EXERCISE PROMPT »
Exactly transcribe the span of lines from the one containing "Task: Click the Mooning eyes logo icon" through the final line of the entries, inclusive, and nothing outside it. Exclude the pictures.

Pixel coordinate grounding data
Segment Open

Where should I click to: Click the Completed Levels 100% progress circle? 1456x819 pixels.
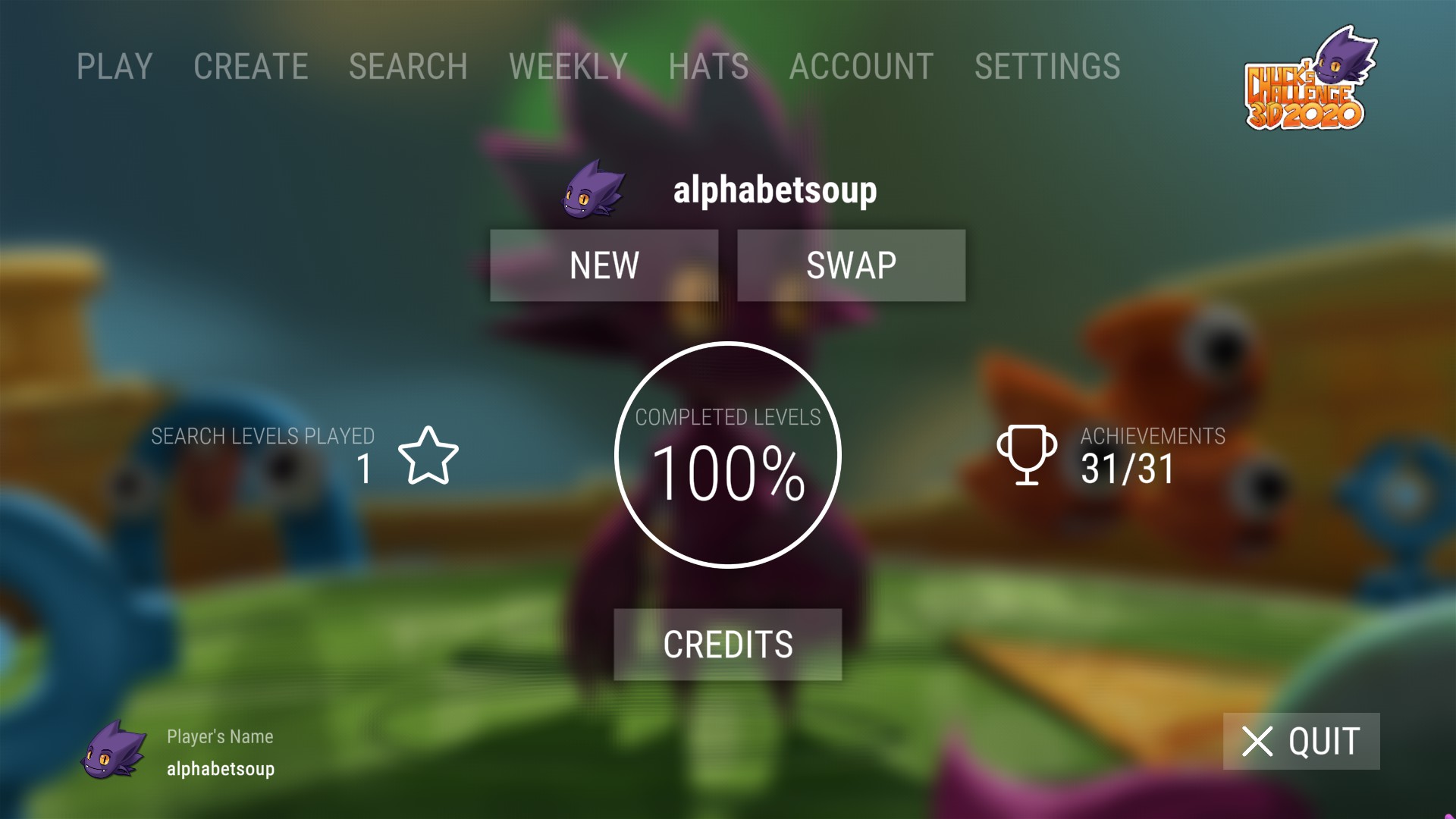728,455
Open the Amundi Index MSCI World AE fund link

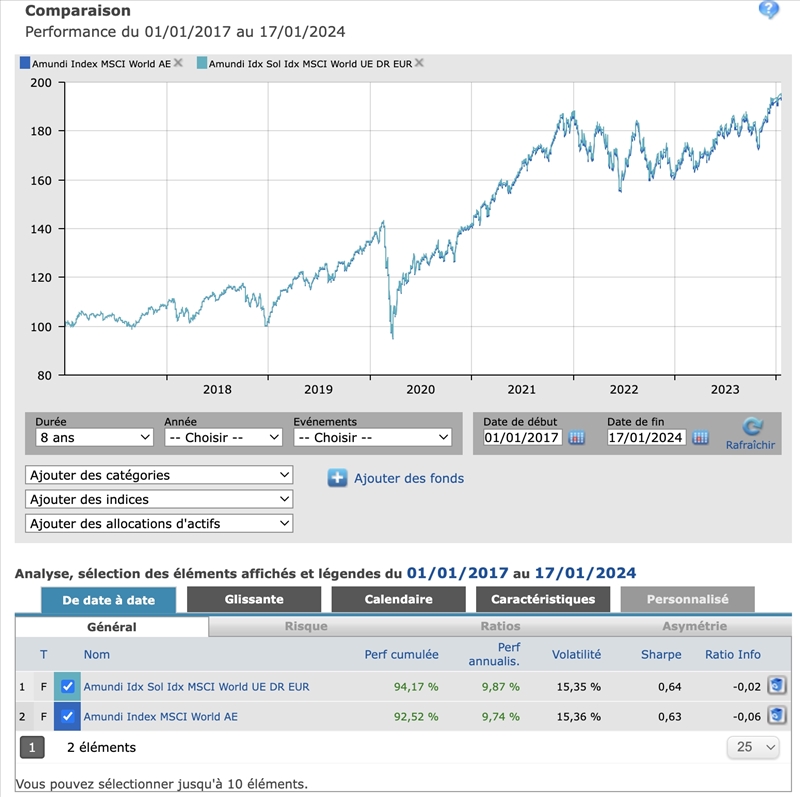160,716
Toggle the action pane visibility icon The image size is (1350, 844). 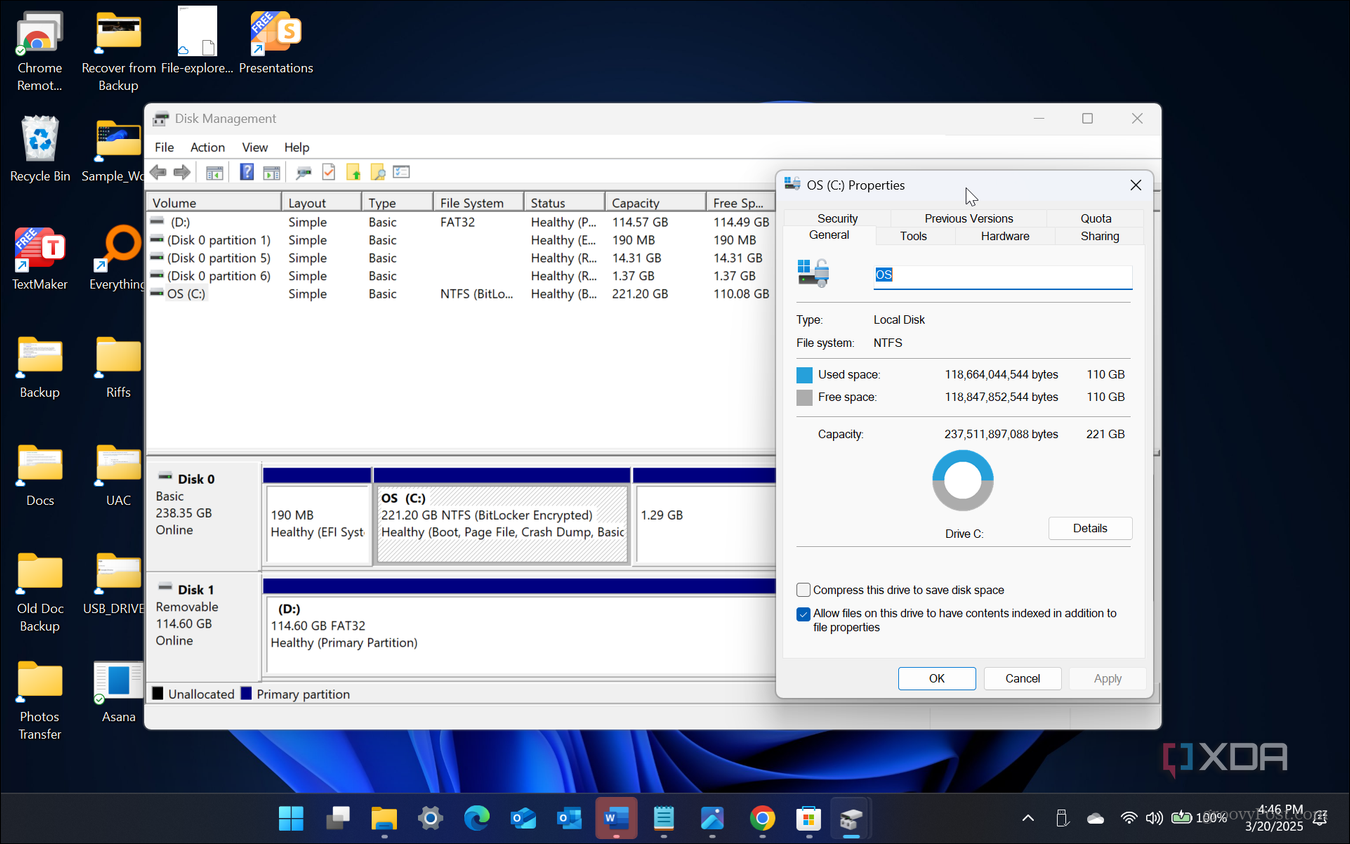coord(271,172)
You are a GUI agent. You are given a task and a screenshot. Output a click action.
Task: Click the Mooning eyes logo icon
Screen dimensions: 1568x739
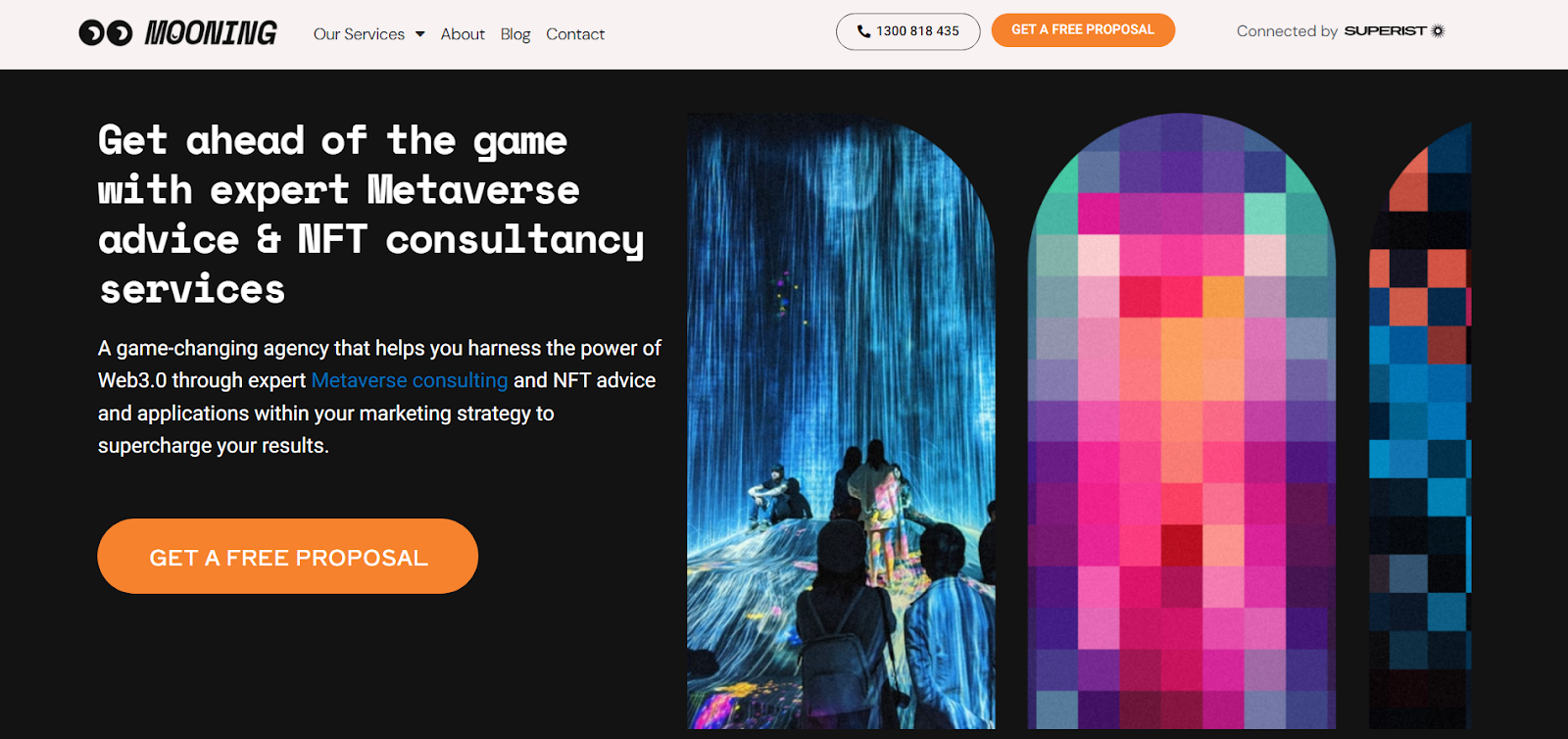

Segment Closed

ANSWER BOX »
Task: Click the Mooning eyes logo icon
Screen dimensions: 1568x739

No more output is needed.